IoT Telemetry Processing

Recommended: Event Hubs + Databricks or Stream Analytics to Data Lake - High-volume ingestion - Real-time processing - Historical analysis

Real-Time Dashboards

Recommended: Streaming to SQL or Stream Analytics to Cosmos DB - Low latency queries - Operational analytics - Live visualizations

Fraud Detection

Recommended: Event Hubs + Databricks - Real-time ML inference - Complex event processing - Anomaly detection

Enterprise Data Warehouse

Recommended: Stream Analytics to Synapse - Hybrid batch and streaming - Large-scale analytics - BI integration

File Processing Automation

Recommended: Event-Driven Data Pipelines - Automated workflows - File arrival triggers - Orchestration


🛠️ Common Prerequisites

All scenarios require the following:

Azure Resources

  • Azure Subscription: With appropriate permissions
  • Resource Group: For organizing resources
  • Azure CLI or PowerShell: For deployment
  • Service Principal (optional): For automated deployments
  • Virtual Network: For network isolation
  • Private Endpoints: For secure connectivity
  • DNS Configuration: For private endpoint resolution

Security

  • Managed Identity: For service-to-service authentication
  • Azure Key Vault: For secrets management
  • RBAC Roles: Appropriate role assignments

📦 Template Repository Structure

Each scenario includes:

scenario-name/
├── bicep/
│   ├── main.bicep              # Main infrastructure template
│   ├── parameters.json         # Parameter file
│   └── modules/
│       ├── eventhubs.bicep     # Event Hubs module
│       ├── storage.bicep       # Storage module
│       └── ...                 # Other service modules
├── scripts/
│   ├── deploy.sh               # Bash deployment script
│   ├── deploy.ps1              # PowerShell deployment script
│   └── configure.sh            # Post-deployment configuration
├── config/
│   ├── stream-analytics.json   # Stream Analytics query
│   └── databricks-notebook.py # Databricks notebook
└── README.md                   # Scenario-specific guide

🚀 Getting Started

Step 1: Choose Your Scenario

Review the scenarios above and select one that matches your requirements.
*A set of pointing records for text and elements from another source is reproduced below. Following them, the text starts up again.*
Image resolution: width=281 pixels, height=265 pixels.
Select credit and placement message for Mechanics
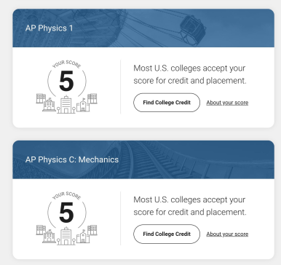tap(190, 206)
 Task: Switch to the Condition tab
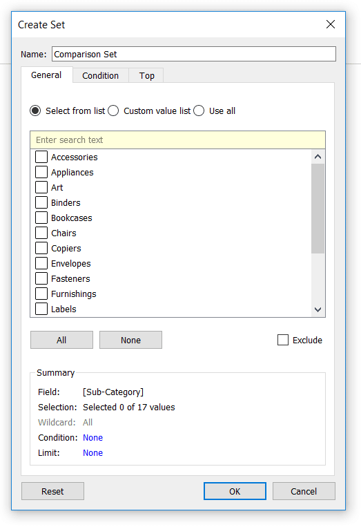(x=100, y=75)
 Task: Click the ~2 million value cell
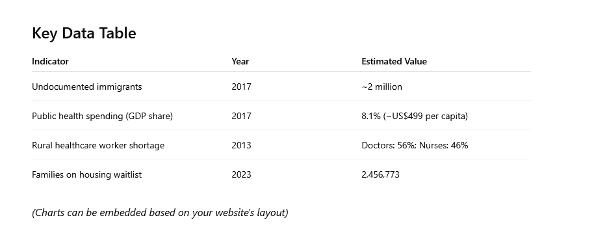(382, 87)
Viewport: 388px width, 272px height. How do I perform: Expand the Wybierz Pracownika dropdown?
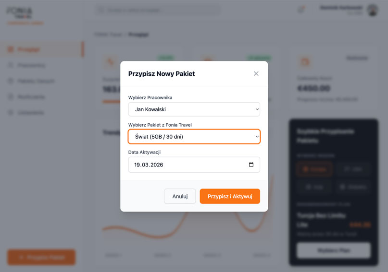click(x=194, y=109)
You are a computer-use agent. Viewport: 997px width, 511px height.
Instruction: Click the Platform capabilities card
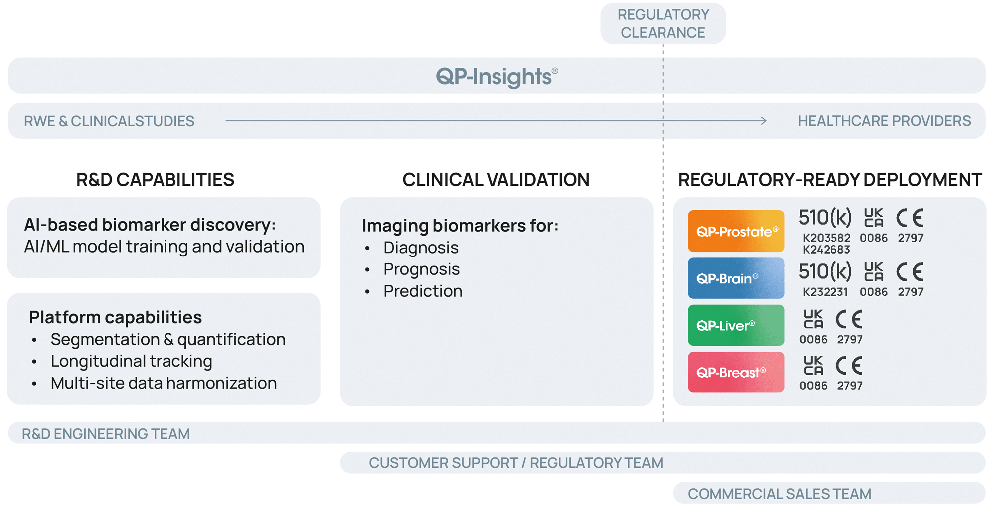164,349
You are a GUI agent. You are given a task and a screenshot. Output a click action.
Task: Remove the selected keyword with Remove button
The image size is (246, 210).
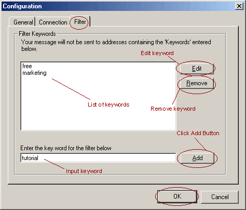tap(197, 83)
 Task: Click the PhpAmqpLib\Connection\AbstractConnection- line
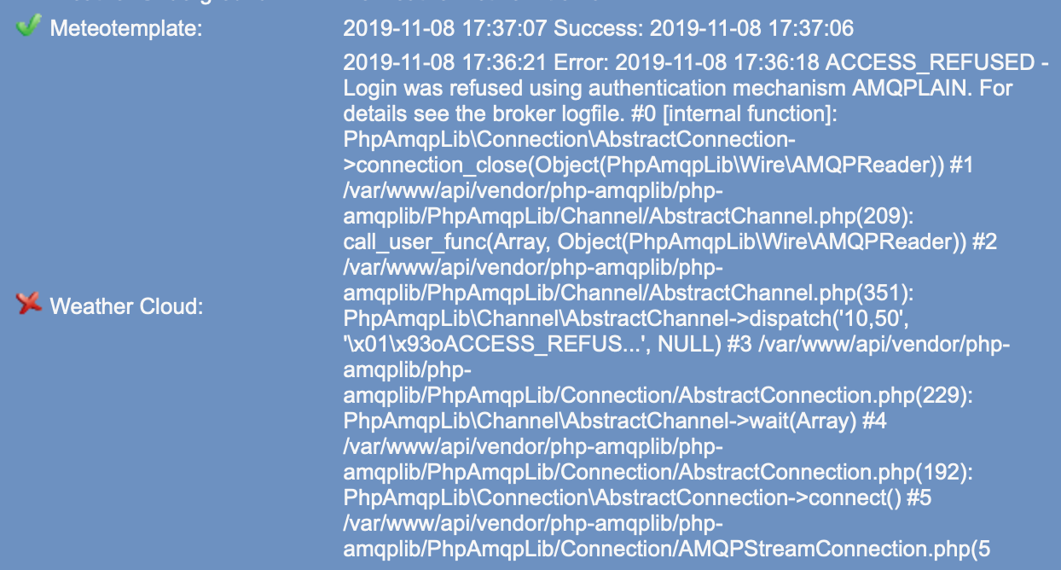(570, 140)
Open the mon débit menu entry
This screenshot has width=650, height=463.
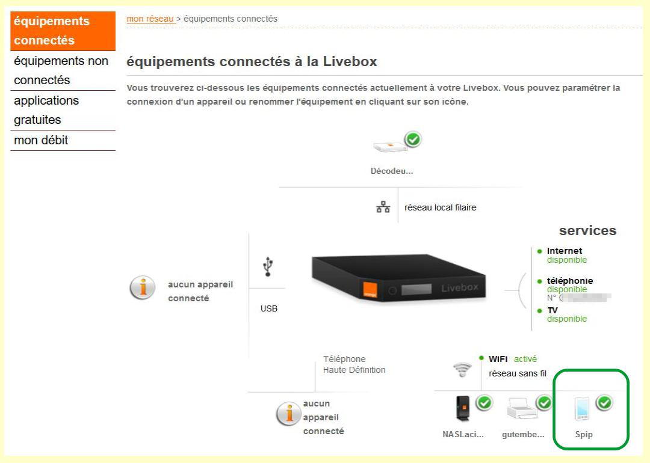coord(63,140)
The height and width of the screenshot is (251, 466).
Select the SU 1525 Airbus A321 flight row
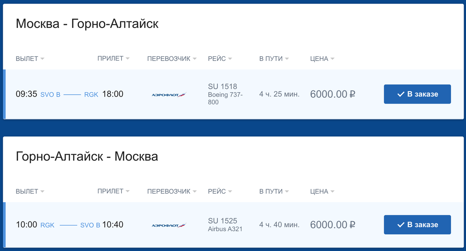point(225,225)
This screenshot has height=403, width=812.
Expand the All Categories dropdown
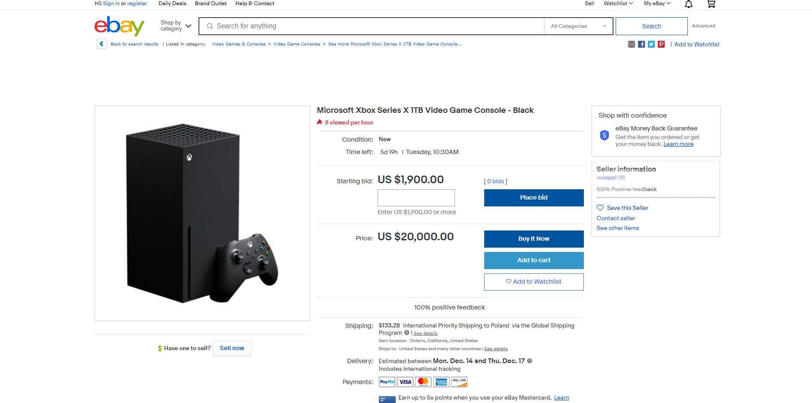578,26
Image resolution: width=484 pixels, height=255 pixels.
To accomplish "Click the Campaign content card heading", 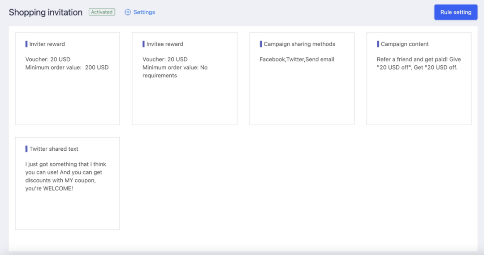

Step 2: Review Prerequisites

Check the common prerequisites and scenario-specific requirements.

Step 3: Deploy Infrastructure

Use provided Bicep templates or follow manual deployment steps.

Step 4: Configure Services

Apply configuration files and set up data flows.

Step 5: Test and Validate

Send sample data and verify end-to-end processing.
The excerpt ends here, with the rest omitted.